▸ **Geciteerde tekst**
▼▼▼

De oostelijke zeestraat is een uniek beschermd gebied van het Natura2000-net, waarin de met uitsterven bedreigde schaalhoren Patella ferruginea leeft, amper duizend exemplaren! Zodra er olie in hun omgeving belandt, sterven ze.

Als het olietapijt groter zou zijn geweest, dan zou het ook het „Parque Natural del Estrecho“ hebben bedreigd, met een nog grotere diversiteit van ongeveer 2.000 dier- en plantensoorten. Het maakt deel uit van het intercontinentale biosfeerreservaat van de Middellandse Zee, habitat van bloedkoraal, zeegrassen en algen zoals Laminaria ochroleuca (lijkt op kelp). Daarenboven leven hier het hele jaar door grindwalvissen, gestreepte dolfijnen, gewone dolfijnen, grote tuimelaars, en er trekken orka’s, potvissen, vinvissen, dwergvinvissen, onechte karetschildpadden, Scopoli’s pijlstormvogels – en vale pijlstormvogels, zoals jan-van-genten door. Trekvogels zijn op weg tussen Europa en Afrika, zwarte wouwen, witte en zwarte ooievaars, wespendieven, slangenarenden en vele andere glijvogels en kleine mussoorten, wat deze plaats niet alleen tot het zuidelijkste natuurreservaat van Europa maakt, maar ook tot één van de belangrijkste vogelgebieden ter wereld.

De hoogste tijd om afscheid te nemen van fossiele brandstoffen!

▲▲▲

▸ **Opdracht 1**
Werk de rijen bij vanaf de regel met "Where should I" tot en met het einde van de rijen door "chevron arrow" te vervangen door "dropdown arrow" en de rest ongewijzigd te laten. Laat de afbeeldingen weg in je antwoord.
De tekst en de rijen komen uit verschillende bronnen.

▸ **Rijen**

▼▼▼

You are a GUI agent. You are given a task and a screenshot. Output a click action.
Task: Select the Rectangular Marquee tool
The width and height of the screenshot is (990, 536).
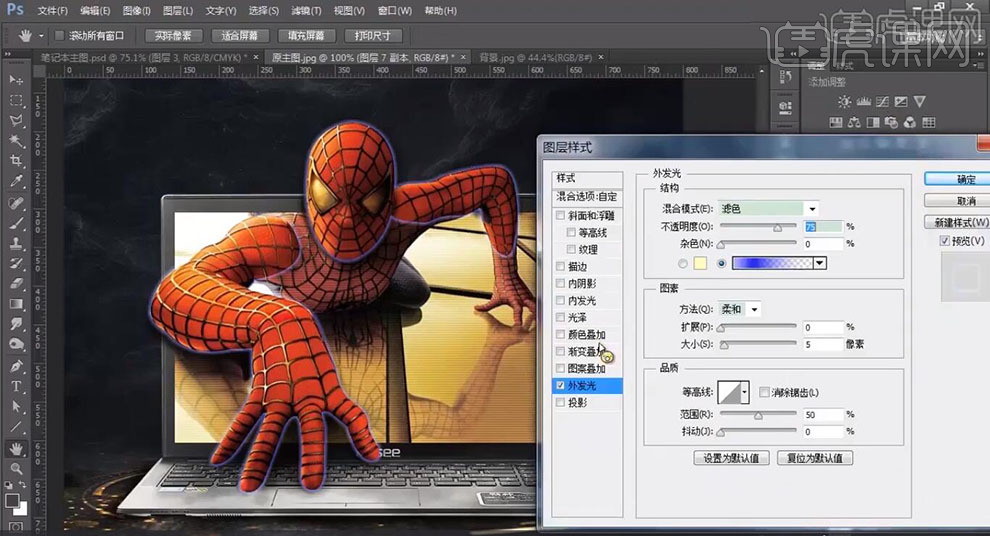pyautogui.click(x=16, y=100)
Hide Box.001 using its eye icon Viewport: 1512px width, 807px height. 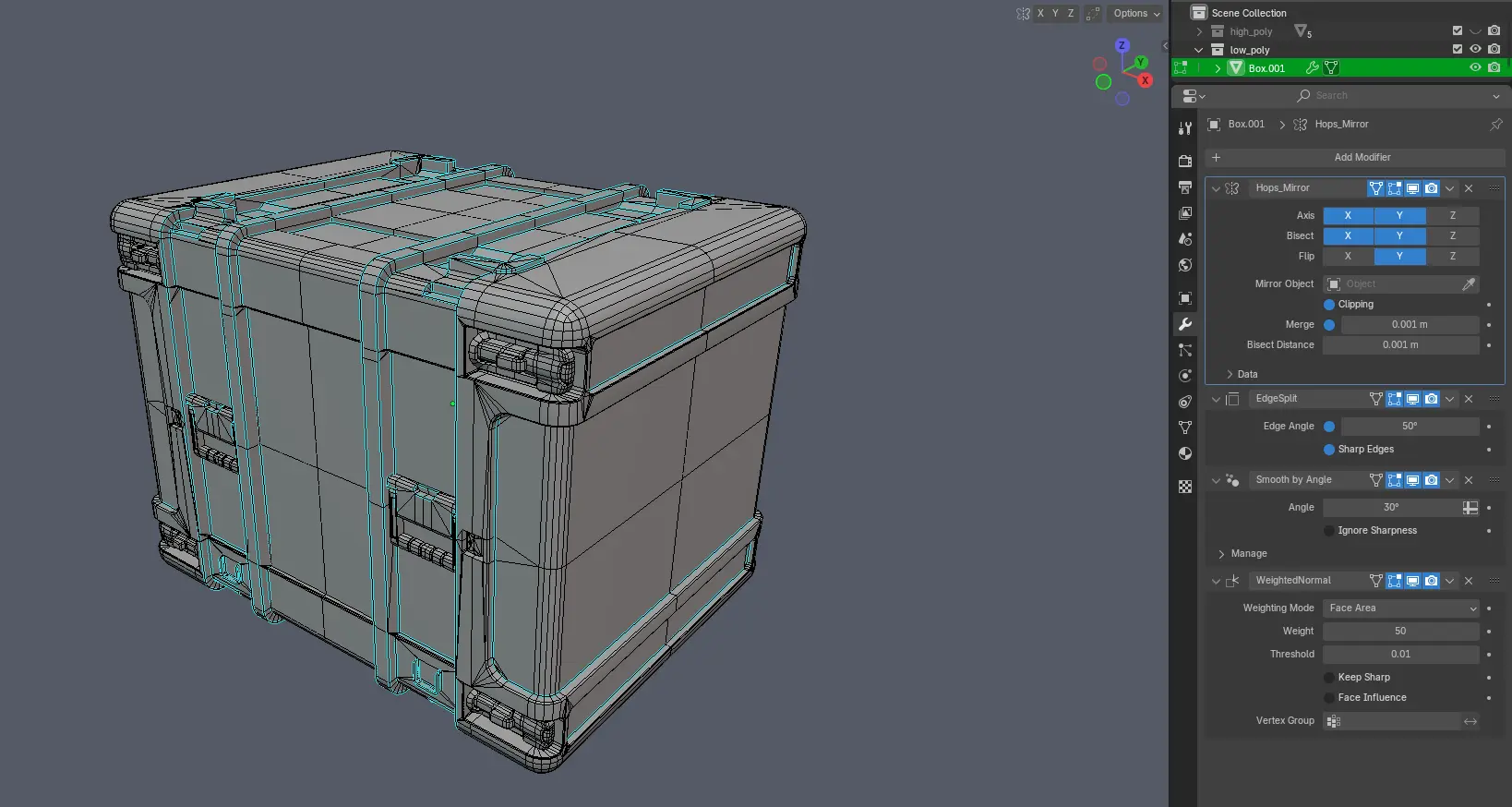click(x=1475, y=68)
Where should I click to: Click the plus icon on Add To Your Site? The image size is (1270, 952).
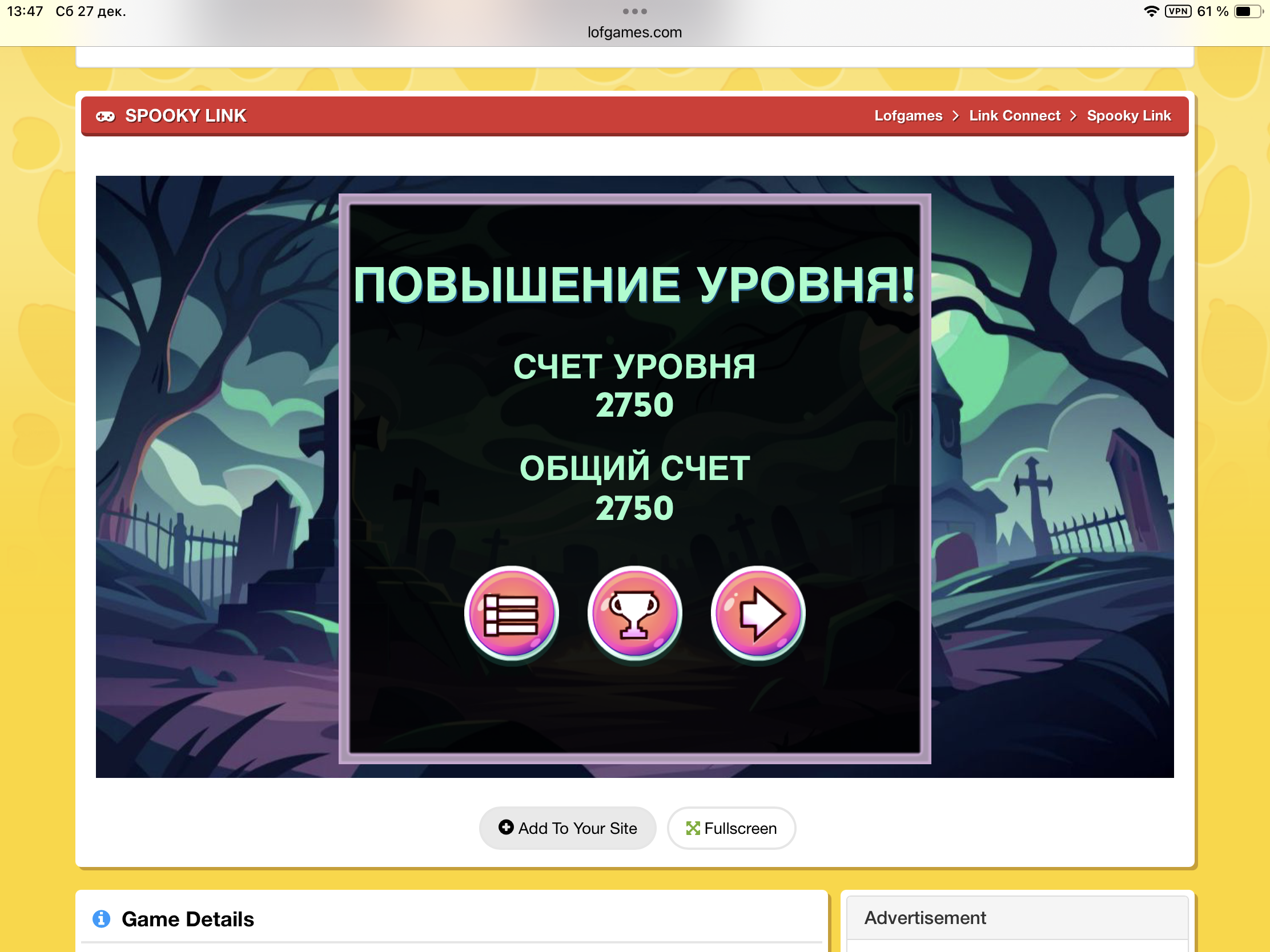tap(505, 827)
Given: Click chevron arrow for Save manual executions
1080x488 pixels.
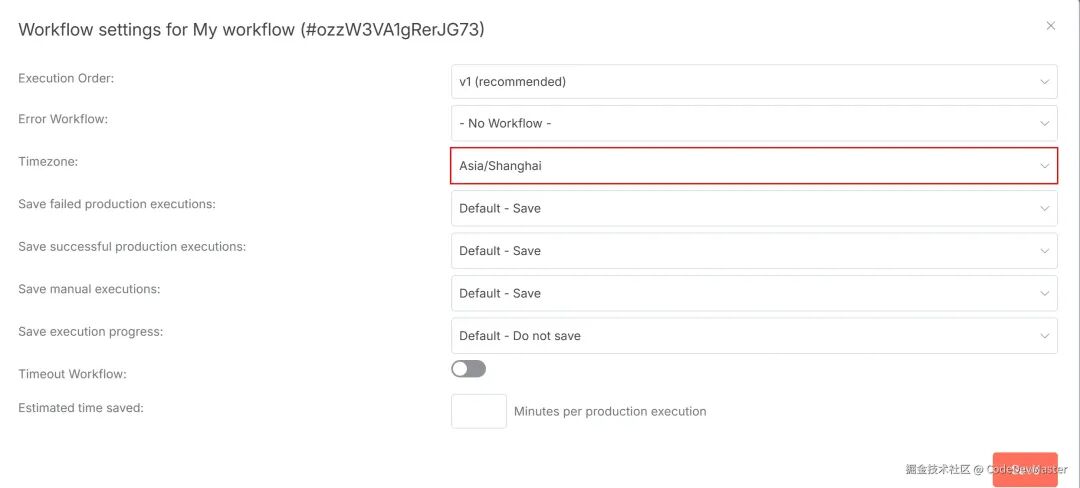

▲▲▲

▸ **Opdracht 2**
Neem uit de tekst over de zeestraat letterlijk het stuk over van "De oostelijke zeestraat" tot "belandt, sterven ze.".

▸ **Antwoord 1**
Where should I click to: Click the plus icon on Add To Your Site? The image size is (1270, 952).
tap(505, 827)
Given: Click dropdown arrow for Save manual executions
1080x488 pixels.

▸ **Antwoord 2**
De oostelijke zeestraat is een uniek beschermd gebied van het Natura2000-net, waarin de met uitsterven bedreigde schaalhoren Patella ferruginea leeft, amper duizend exemplaren! Zodra er olie in hun omgeving belandt, sterven ze.